Myles McNutt wrote that Vause being compelled to finish killing the man, instead of letting him die by Lolly's deed, "makes it more visceral, and creates an internalized event to frame her understanding of her status as a 'criminal' in the season to follow." Hannah Shaw-Williams of Screen Rant regarded Vause taking the life of her attacker as "one of the premiere’s most emotionally powerful scenes, which reveals that despite her background as a hard-as-nails heroin dealer, Vause has never actually had to kill anyone before." In Paste magazine, Matt Brennan commended "the quiet, tearful moment in which Vause [...] decides to end his life." Her "remorse for this choice, and for all the choices that led to it, is palpable," Brennan noted, "even if his death amounts to self-defense." Emma Dibdin wrote in Digital Spy that while Vause's on-off lover Chapman "[insists] she's a force to be reckoned with", Vause "goes through the real moral transformation, pushed to brutal extremes by the hitman sent to kill her." Kayla Kumari Upadhyaya of Autostraddle considered the scenes of Vause helping Lolly reconcile her thoughts and emotions "a cutting and intimate look at self-care and coping mechanisms." The Atlantics Spencer Kornhaber similarly reviewed Vause's "counseling" of Lolly, finding it a "succinct and touching glimpse at post-traumatic coping". McNutt opined in The A.V. Club that the circumstances of Lolly's paranoia, the lack of evidence that the correctional officer was a hit man, the lack of trust in a broken system, and the difficulty in explaining away Vause and Lolly's actions in the homicide, meant that Lolly being taken away was "tragic" but ultimately "probably the best case scenario" when someone would have to be held responsible.

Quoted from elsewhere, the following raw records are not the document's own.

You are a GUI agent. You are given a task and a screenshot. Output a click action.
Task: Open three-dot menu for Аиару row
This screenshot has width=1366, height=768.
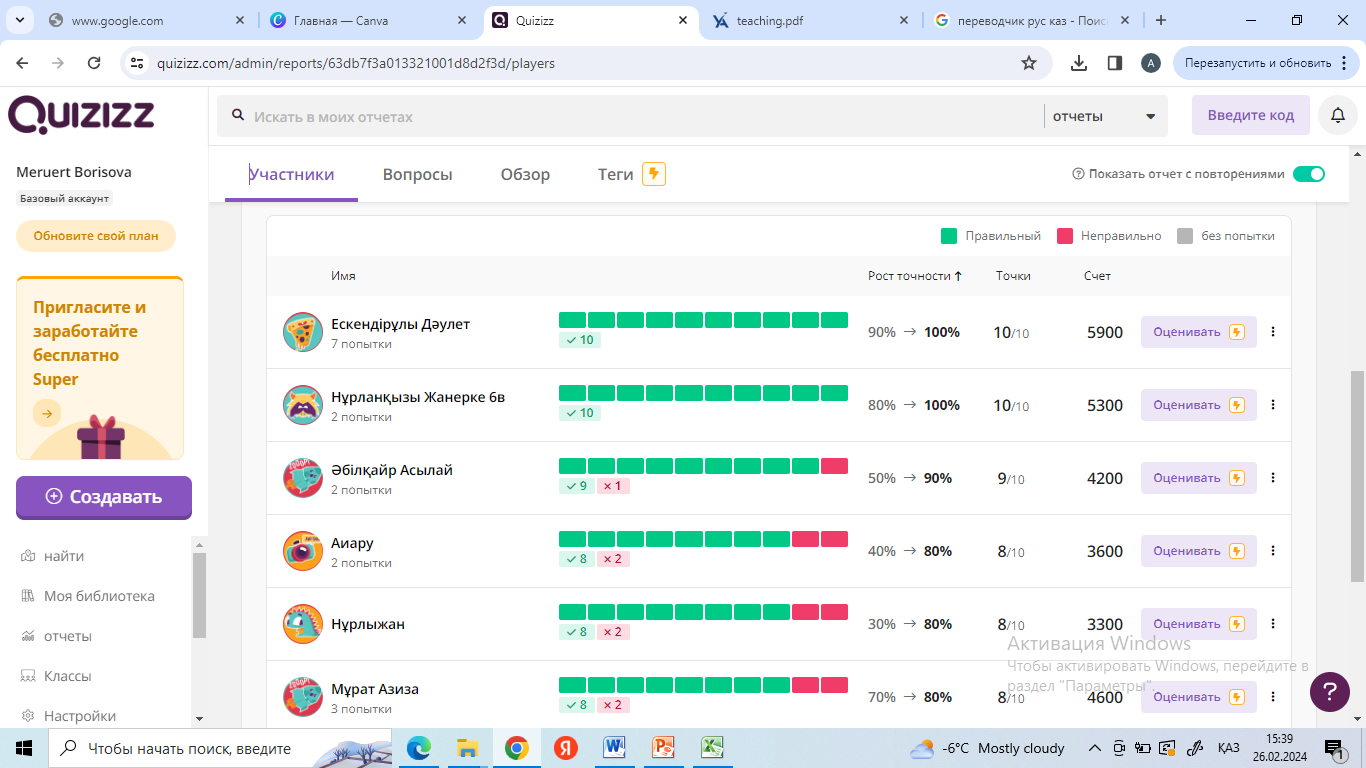tap(1272, 551)
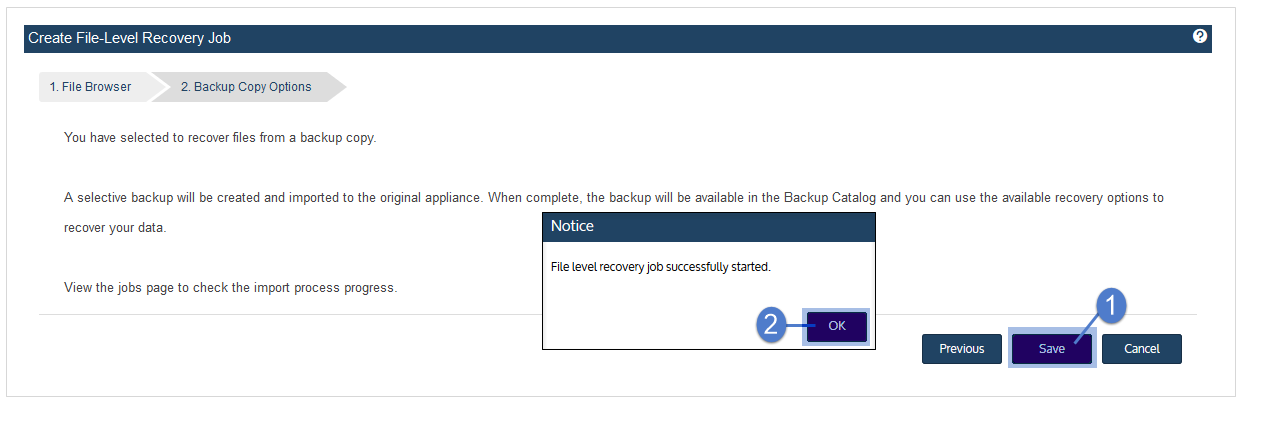Click the Notice dialog title bar
The height and width of the screenshot is (422, 1263).
tap(709, 227)
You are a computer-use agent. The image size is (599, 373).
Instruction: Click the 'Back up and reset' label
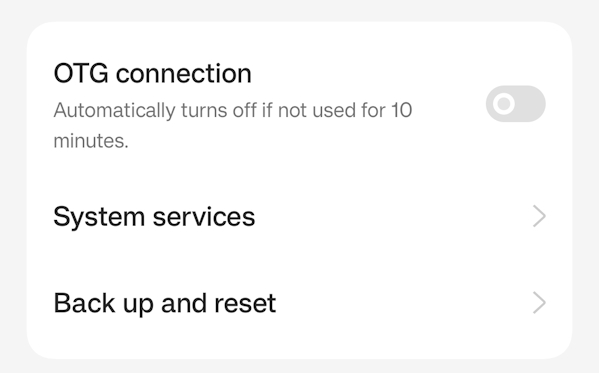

Autostraddles Kayla Kumari Upadhyaya considered Vause's decision to not tell Chapman what she has gone through an "emotionally significant" moment for the character; she is not on good terms with Chapman, but she also does not want Chapman to be implicated by it. Apart from the homicide being an overarching plot, Upadhyaya stated it also had "long-term emotional significance" for Vause. Ed Power of The Telegraph found it "wrenching" to see Vause "haunted by doubt and guilt", praising the show for "peeling back the layers, showing a new side to a person we thought we already knew", and the "disquiet and disbelief that flashed across Vause's face" in response to Chapman in the crack scene. Alan Sepinwall of Uproxx wrote that Vause and Chapman needing to be under the influence of drugs "to finally be honest with each other about all their recent tragedies seemed about right for a relationship that's always thrived on a high level of drama." In her review of the season's ninth episode, Pilot Viruet of Decider remarked that it is "good to see [Vause and Chapman] getting along and not plagued by relationship dramatics." In his review of the season's finale, McNutt wrote that he found Vause "reacting to death by thinking about the hitman's humanity rang true to her arc". Prepon received praise for her performance in the fourth season. Dana Schwartzof of The Observer lauded Prepon in the premiere episode, writing that her performance should be up for Emmy consideration. Kayla Kumari Upadhyaya of Autostraddle wrote that Prepon is "giving her best performance to date on the show, effectively capturing the turmoil of Alex’s mind and the psychological toll of this secret."

Prepon won the Satellite Award for Best Supporting Actress – Series, Miniseries or Television Film at the 18th Satellite Awards for her performance as Vause.